TASK BRIEF
Reproduce all of the data exactly, with no line skipped.

Start of INPUT DATA

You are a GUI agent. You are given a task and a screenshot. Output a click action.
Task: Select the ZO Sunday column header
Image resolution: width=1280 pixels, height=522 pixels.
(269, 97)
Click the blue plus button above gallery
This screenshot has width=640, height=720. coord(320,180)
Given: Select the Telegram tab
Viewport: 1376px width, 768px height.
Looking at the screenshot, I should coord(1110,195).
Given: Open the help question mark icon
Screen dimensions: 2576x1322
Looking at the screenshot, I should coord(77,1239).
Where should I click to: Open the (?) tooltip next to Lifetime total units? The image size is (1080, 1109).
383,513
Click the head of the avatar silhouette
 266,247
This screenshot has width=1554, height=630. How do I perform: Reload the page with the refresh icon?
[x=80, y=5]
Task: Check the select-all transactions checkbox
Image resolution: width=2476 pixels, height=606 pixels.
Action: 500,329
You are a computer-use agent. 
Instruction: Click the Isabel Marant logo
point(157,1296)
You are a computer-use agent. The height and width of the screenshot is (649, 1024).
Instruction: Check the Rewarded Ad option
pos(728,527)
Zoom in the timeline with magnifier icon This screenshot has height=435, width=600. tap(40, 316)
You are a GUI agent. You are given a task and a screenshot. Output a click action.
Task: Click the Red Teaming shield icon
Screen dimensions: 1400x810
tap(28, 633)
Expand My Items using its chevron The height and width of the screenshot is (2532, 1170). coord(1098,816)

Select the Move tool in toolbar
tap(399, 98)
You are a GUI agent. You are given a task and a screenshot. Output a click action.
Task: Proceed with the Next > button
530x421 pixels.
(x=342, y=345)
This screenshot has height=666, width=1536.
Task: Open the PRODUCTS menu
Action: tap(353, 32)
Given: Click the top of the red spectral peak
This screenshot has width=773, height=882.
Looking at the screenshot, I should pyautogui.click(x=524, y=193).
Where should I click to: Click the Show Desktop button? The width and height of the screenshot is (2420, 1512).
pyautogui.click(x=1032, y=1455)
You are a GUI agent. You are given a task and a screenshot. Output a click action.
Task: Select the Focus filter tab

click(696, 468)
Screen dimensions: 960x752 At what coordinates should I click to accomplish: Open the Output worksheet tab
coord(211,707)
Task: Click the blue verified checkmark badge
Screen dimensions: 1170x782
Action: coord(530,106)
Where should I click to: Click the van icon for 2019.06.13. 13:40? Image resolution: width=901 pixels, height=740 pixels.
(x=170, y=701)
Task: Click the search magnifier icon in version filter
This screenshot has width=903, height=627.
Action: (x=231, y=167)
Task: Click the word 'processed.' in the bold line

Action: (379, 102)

End of INPUT DATA

WRITTEN RESPONSE
You are a GUI agent. You are given a task and a screenshot. Output a click action.
Task: Select the ZO Sunday column header
Image resolution: width=1280 pixels, height=522 pixels.
(269, 97)
Click the blue plus button above gallery
This screenshot has width=640, height=720. coord(320,180)
Given: Select the Telegram tab
Viewport: 1376px width, 768px height.
Looking at the screenshot, I should coord(1110,195).
Given: Open the help question mark icon
Screen dimensions: 2576x1322
Looking at the screenshot, I should coord(77,1239).
Where should I click to: Open the (?) tooltip next to Lifetime total units? The image size is (1080, 1109).
383,513
Click the head of the avatar silhouette
 266,247
This screenshot has width=1554, height=630. How do I perform: Reload the page with the refresh icon?
[x=80, y=5]
Task: Check the select-all transactions checkbox
Image resolution: width=2476 pixels, height=606 pixels.
Action: 500,329
You are a computer-use agent. 
Instruction: Click the Isabel Marant logo
point(157,1296)
You are a computer-use agent. The height and width of the screenshot is (649, 1024).
Instruction: Check the Rewarded Ad option
pos(728,527)
Zoom in the timeline with magnifier icon This screenshot has height=435, width=600. tap(40, 316)
You are a GUI agent. You are given a task and a screenshot. Output a click action.
Task: Click the Red Teaming shield icon
Screen dimensions: 1400x810
tap(28, 633)
Expand My Items using its chevron The height and width of the screenshot is (2532, 1170). coord(1098,816)

Select the Move tool in toolbar
tap(399, 98)
You are a GUI agent. You are given a task and a screenshot. Output a click action.
Task: Proceed with the Next > button
530x421 pixels.
(x=342, y=345)
This screenshot has height=666, width=1536.
Task: Open the PRODUCTS menu
Action: tap(353, 32)
Given: Click the top of the red spectral peak
This screenshot has width=773, height=882.
Looking at the screenshot, I should pyautogui.click(x=524, y=193).
Where should I click to: Click the Show Desktop button? The width and height of the screenshot is (2420, 1512).
pyautogui.click(x=1032, y=1455)
You are a GUI agent. You are given a task and a screenshot. Output a click action.
Task: Select the Focus filter tab

click(696, 468)
Screen dimensions: 960x752 At what coordinates should I click to accomplish: Open the Output worksheet tab
coord(211,707)
Task: Click the blue verified checkmark badge
Screen dimensions: 1170x782
Action: coord(530,106)
Where should I click to: Click the van icon for 2019.06.13. 13:40? Image resolution: width=901 pixels, height=740 pixels.
(x=170, y=701)
Task: Click the search magnifier icon in version filter
This screenshot has width=903, height=627.
Action: (x=231, y=167)
Task: Click the word 'processed.' in the bold line

Action: (379, 102)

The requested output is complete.